The wake of the Harvey Weinstein scandal has been both bracing and predictable. What's bracing is the widespread confirmation that the entertainment industry is shot through with abusive behaviour. Which means the next Harvey Weinstein or Bill O'Reilly might not get away with it – or even try to.
What's predictable is another wave of claims that sexual abuse is pervasive, that rape culture is the norm, and that most men are complicit in it. "It's not just one monster. 'Me too' reveals the ubiquity of sexual assault," blared the headline on Suzanne Moore's Guardian column.
Please, people. Can't we get a grip? You don't have to be an apologist for Harvey Weinstein to say things aren't quite that bad. And you've got to wonder if the #MeToo meme – as powerful as it is – is going to lead us any closer to solutions.
One problem is language creep. There are degrees of harassment and abuse. Some types are common and relatively harmless; some are terrible and relatively rare. Personally, I don't think that getting an unwanted shoulder massage in the office is in any way comparable to being attacked and overpowered in a hotel room. Yet we tend to use the language of abuse indiscriminately. As abuse victims are rebranded as "survivors," the elevation of lesser sex offences to traumatic events does no service to people who have suffered far more serious harms.
Another problem is the popular sentiment that we must teach men not to rape. They have to realize that it's wrong! As Canadian professor Gerald Walton argued on HuffPo, men must become more sensitized to rape culture and the difference between right and wrong. "Harvey Weinstein … would have benefited from such an education," he wrote.
Actually, no, he wouldn't have. Men know rape is wrong. Unfortunately they do it anyway. Some get their kicks from crossing lines and dominating other people.

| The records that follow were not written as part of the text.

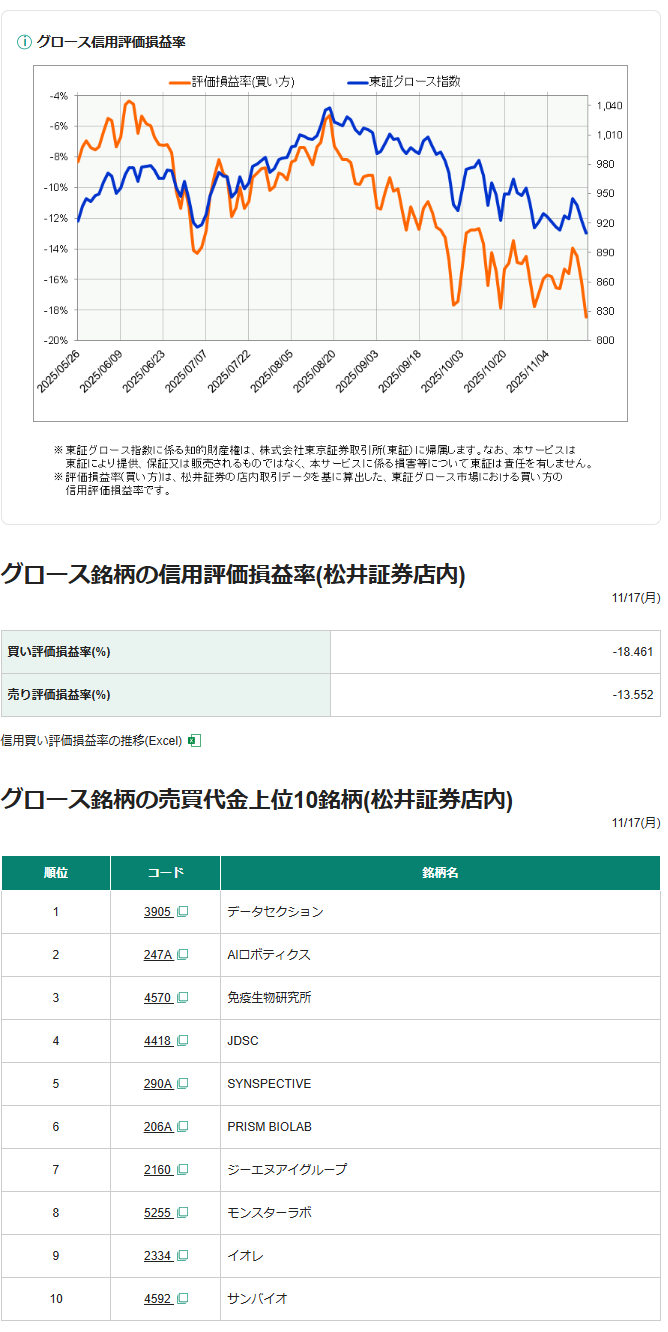Click the info icon beside グロース信用評価損益率
Image resolution: width=668 pixels, height=1332 pixels.
[24, 42]
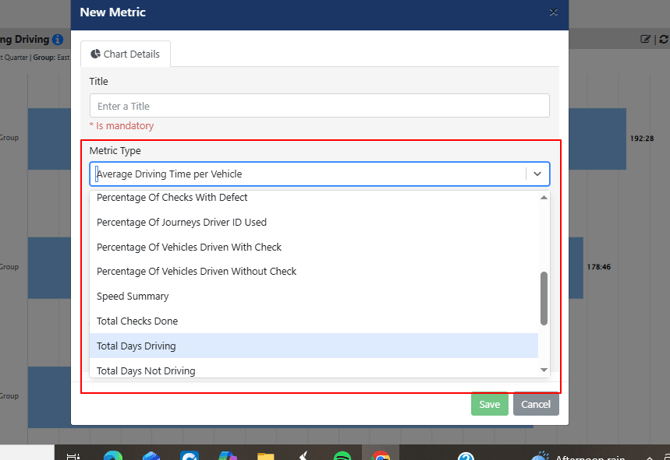Open the edit chart pencil icon
Viewport: 670px width, 460px height.
(x=645, y=39)
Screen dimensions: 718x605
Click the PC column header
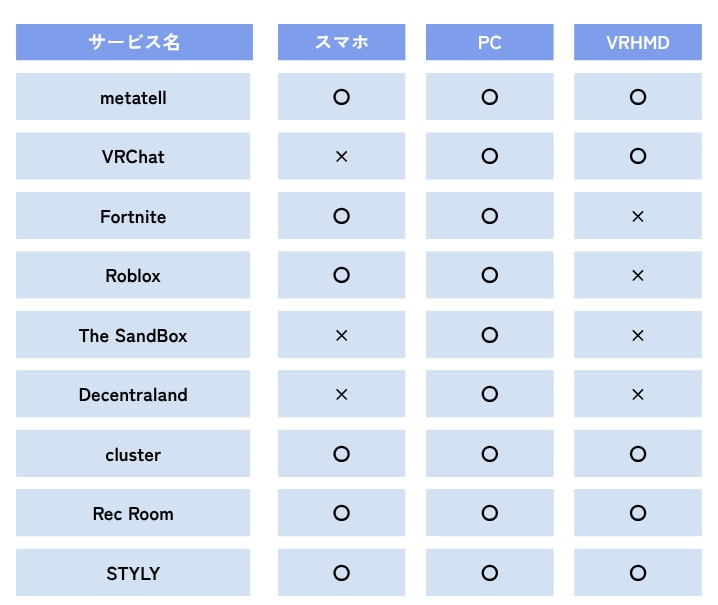click(489, 43)
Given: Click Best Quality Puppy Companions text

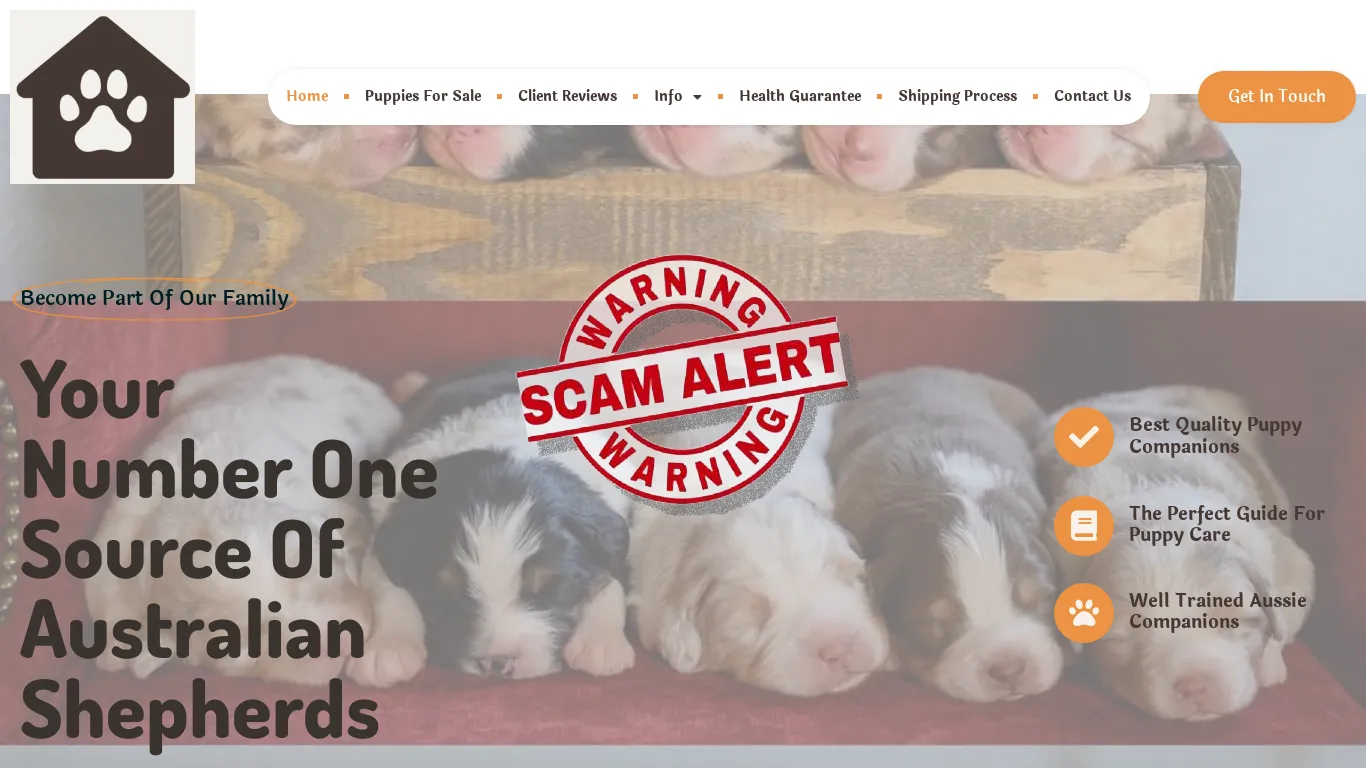Looking at the screenshot, I should point(1216,435).
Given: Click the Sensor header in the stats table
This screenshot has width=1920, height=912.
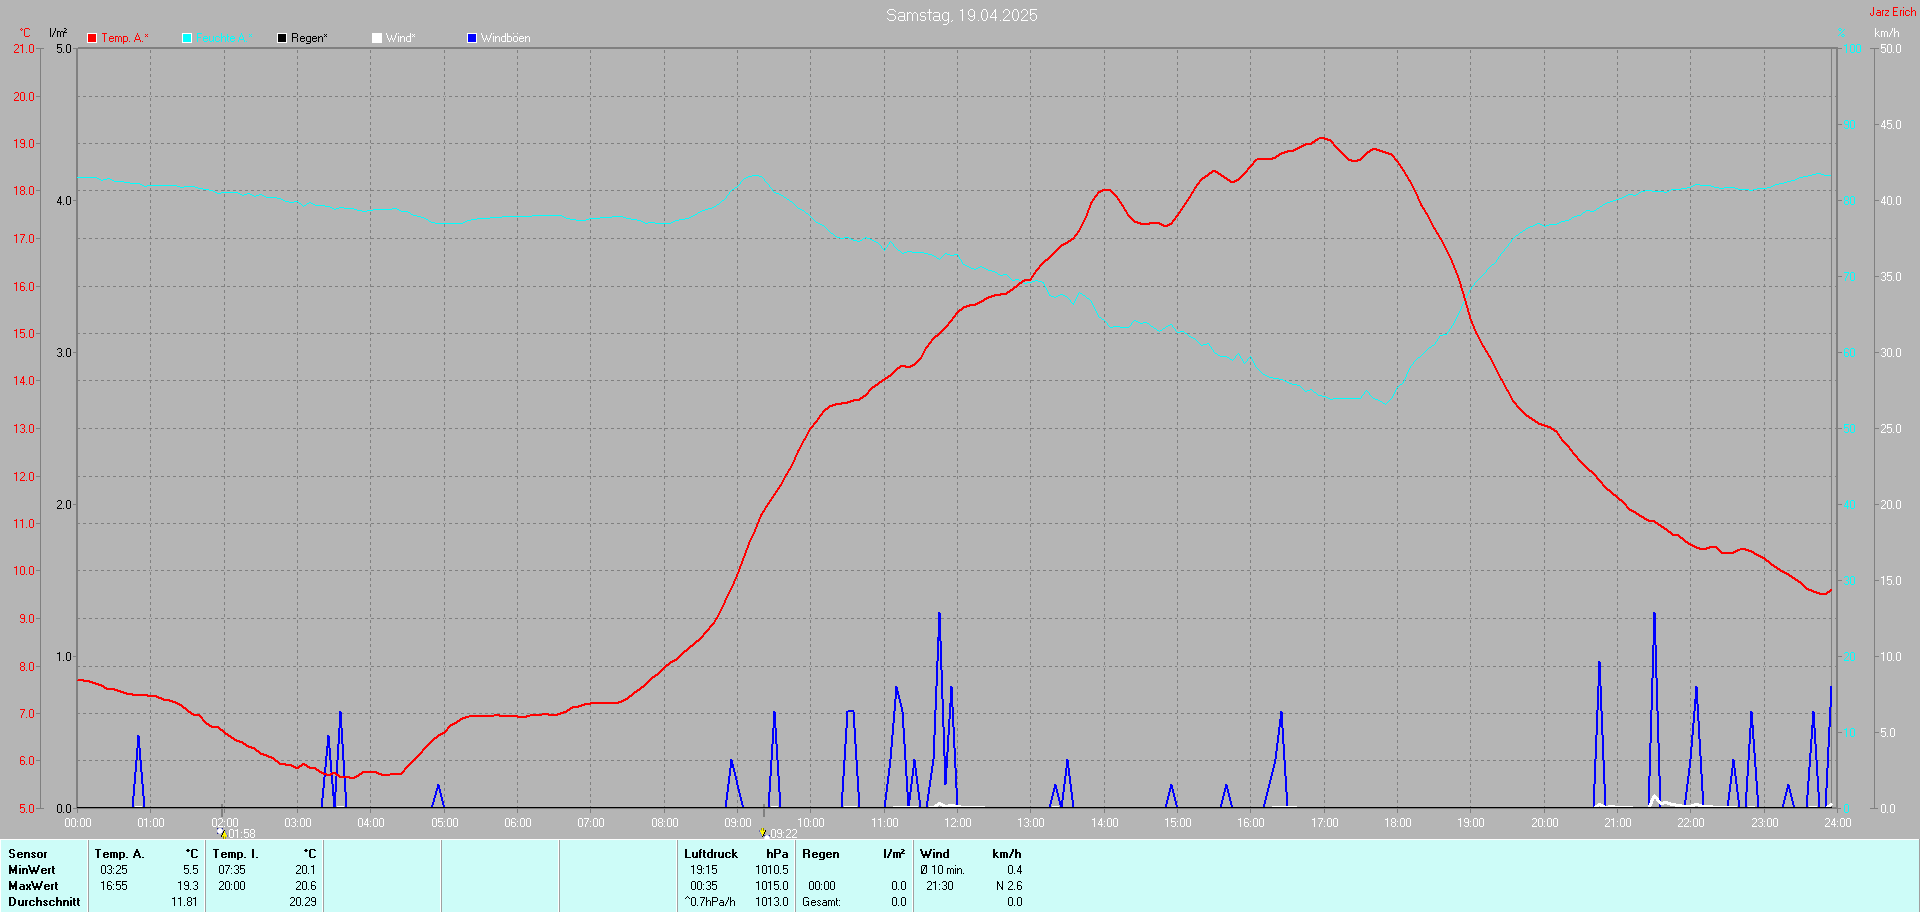Looking at the screenshot, I should [28, 854].
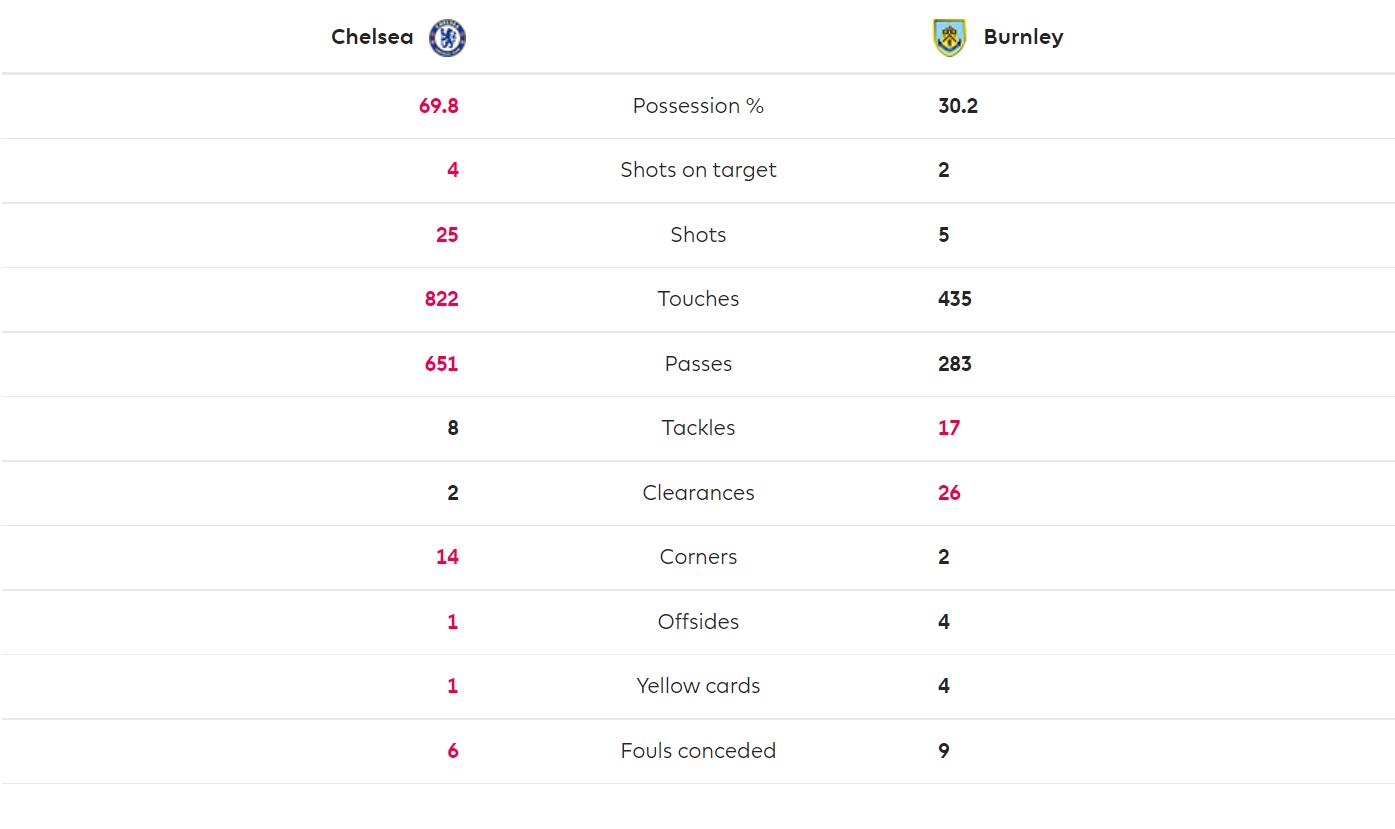Click Chelsea's 651 passes value
Screen dimensions: 1395x829
pos(442,364)
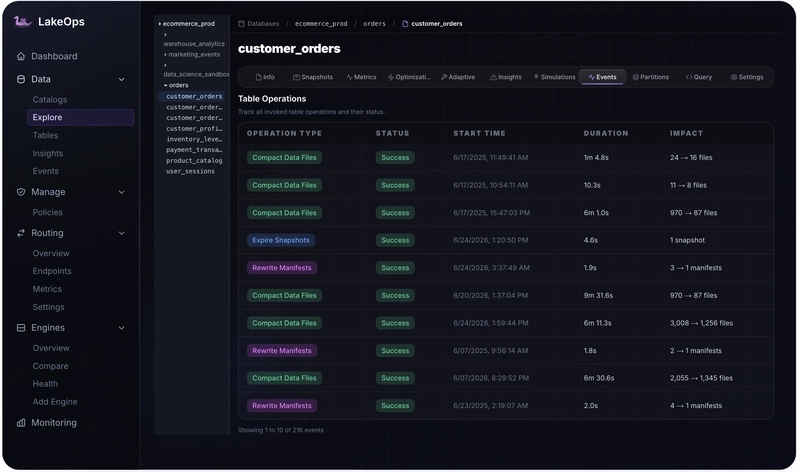Switch to the Snapshots tab
The width and height of the screenshot is (800, 472).
[313, 77]
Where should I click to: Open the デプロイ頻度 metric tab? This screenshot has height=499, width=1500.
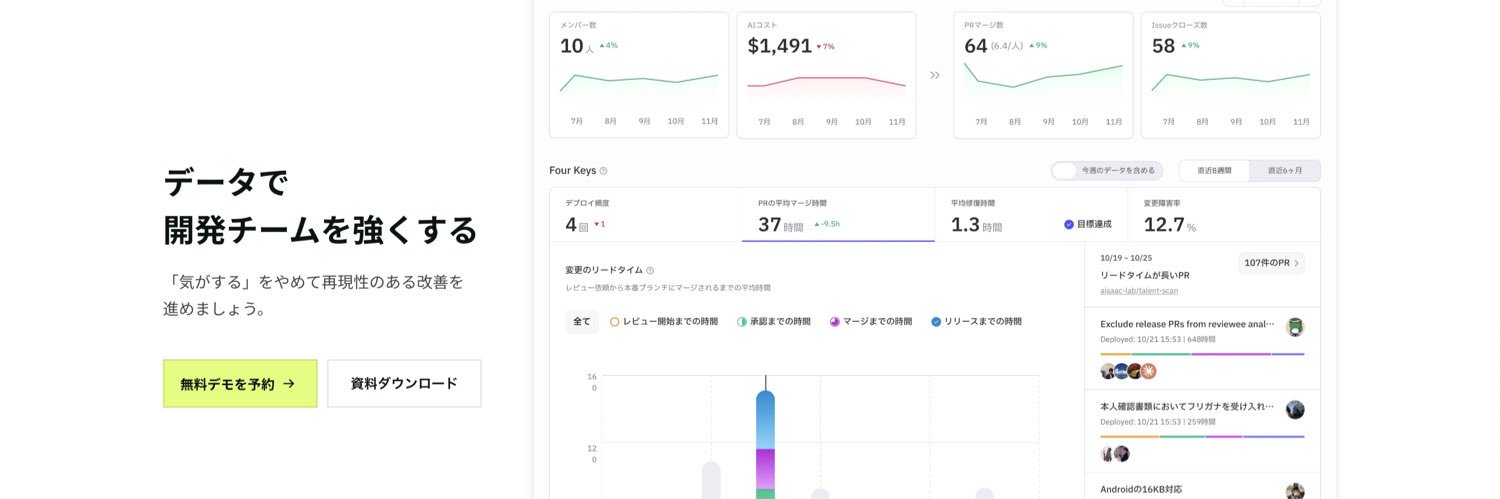646,215
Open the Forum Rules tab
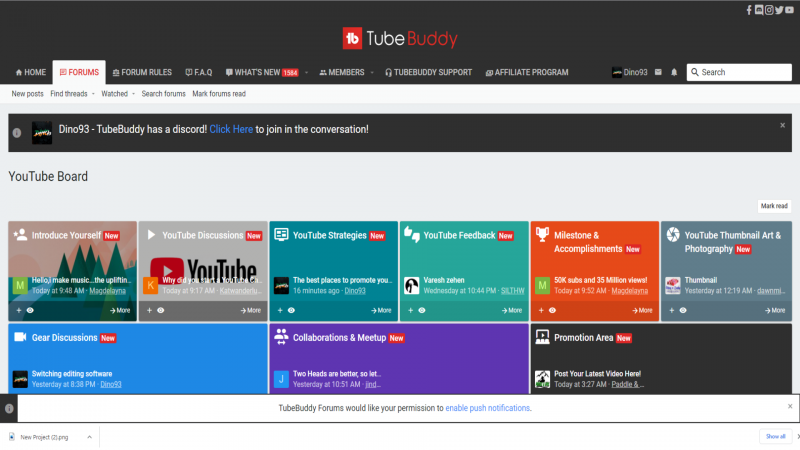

As Bloomberg's Megan McArdle points out, sex abuse is one form of antisocial behaviour, and antisocial behaviour is hardwired into the human condition. These people know the rules but they don't care. People with antisocial personality disorder make up roughly 1 per cent of the adult U.S. population. Three-quarters of them are men. A lot of them are online, trolling.
It's true that men commit almost all the sex crimes. That seems unfair. But men commit almost all the other crimes as well. And although women are the overwhelming victims of sex crimes, the overwhelming victims of general crimes are other men.
People with antisocial personality disorder are overrepresented in the criminal class. They can also be a huge success in business. Fortunately, this trait is far less tolerated in the corporate world than it once was. Officially, today's big organizations have zero tolerance for abusive behaviour – especially sexually abusive behaviour – not only for liability reasons, but because laws and social norms have changed.
Unofficially, these problems remain all too real. This is especially the case when the stakes are high, the power imbalances are extreme, the culture is traditionally hierarchical and macho, supply and demand are insanely mismatched (as in the entertainment industry), and temptation is close at hand. Fields where abuse is or has been acute include competitive sports (especially those involving young female athletes), religion (the Catholic Church), law enforcement (RCMP), and modelling. Insurance and accounting? Not so much.
The outpouring of confession and outrage on #MeToo makes for deeply depressing reading. It makes it easy to conclude that sexual assault really is ubiquitous, and that, as Lindy West wrote in The New York Times, we live in a world of "confidence lost, jobs quit, careers stalled, women's influence diminished, men's power entrenched."
But that is simply not my experience, nor is it the experience – so far as I know – of most of my female friends and acquaintances. I wouldn't presume to generalize about the lives of other women, because I'm not them, and I do think that predators can spot women who are especially vulnerable. All I can say is that most of the abuse my friends and I have encountered has been relatively harmless. It peaked in our teens and twenties and tailed off sharply as we passed our prime. The standard menu includes sidewalk catcalls, being trailed on the street at night, dates who wouldn't desist until we got really angry, a few flashers on the subway or in public parks who sometimes also masturbated, men who rubbed against us on the streetcar, bosses who tried to kiss us when we were teenage waitresses, a handful of overly friendly colleagues, someone's dad who made a pass when we were underage.
All these things happened to me. All of them were wrong (especially the dad). But none of it wrecked my life, and I would never call myself a victim. As many women can attest, some of these experiences are simply part of urban life, like having your bike or your purse stolen. We can do our best to reduce the nuisance, but we can never reduce it to zero.
I loathe predatory men as much as anybody does. I know the devastation they can do. I also think that if we want to make some progress, we need to turn down the volume on the outrage machine.